After two twins Mara and Aileen, witness their mother’s suicide their father is wild with grief. He blindfolds both girls so they won’t see the worst in the world, causing Mara to become blind and Aileen ‘s eyesight to be damaged. When a Nova Scotia neighbour discovers what he has done to his children, they are separated from their father and each other and it is not until years later that Aileen discovers where her sister is living. She leaves a broken marriage and heads to Dawson City, but when she arrives she struggles to decipher fact from fiction in the tales Mara’s son, Jason spins. Will she ever learn the truth about what happened to her sister?
A well written tale that because of Jason’s twisting of the truth, the ending couldn’t be fathomed until the very last page.
Uncle Louis is sent with Theo and Pauline from Shanghai by the Deng family to start an antique business in Paris. He plans to arrange his son, Theo’s marriage and set him up in the business so he can return to China.
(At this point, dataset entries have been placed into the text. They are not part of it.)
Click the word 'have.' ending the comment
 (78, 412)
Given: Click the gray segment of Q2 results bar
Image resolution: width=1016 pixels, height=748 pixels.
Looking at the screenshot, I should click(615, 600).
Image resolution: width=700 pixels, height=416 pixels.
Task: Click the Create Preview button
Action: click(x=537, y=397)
But Theo manages to delay the arranged marriage first by further education, then finally by working as an interpreter for the British during WW1. When Pauline learns her uncle’s first wife is arranging her marriage, she is desperate to find her cousin to help her convince her uncle not to send her back to China. She rushes to Noyelles where Theo has been working with Chinese labourers but is distressed and fearful by what she discovers.
Every Janie Chang book I’ve read has been a five out of five. This one delves into a neglected part of World War1’s history that I had never read about which is seen through the eyes of its main characters—Theo and Pauline Deng and their friend Henri Liu, a Chinese journalist.
Suzanne’s journey begins the day her father and uncle dig a hole over a metre deep into the ground and she becomes fascinated by the layers in the soil. Growing up in the interior of British Columbia amongst forests, Simard went into forestry, but soon became disenchanted with the practice of cutting down every tree, spraying chemicals over destroyed sites, and replanting one variety of tree. She joined the B.C. forestry sector where she conducted experiments that revealed that government policies were not only destroying the environment, but their practices did not produce greater yields. Simard’s long struggle against entrenched archaic views and misogynistic mentality eventually lead to major findings with change beginning to take place, but at what personal cost?
When Angela discovers an undelivered letter hidden in one of the antiques in the Toronto shop where she works, she is determined to find Nancy—the person who should have received this confession ten years earlier. Nancy was adopted, but from the letter it appears she never knew.
While the characters are fictional, events in the novel relating to the Canadian Government’s earlier policies on abortion and the church’s institutional treatment of unmarried mothers is based on historical fact. Despite a little unnecessary detail throughout the book, this is still a compelling and eye-opening read that I couldn’t put down.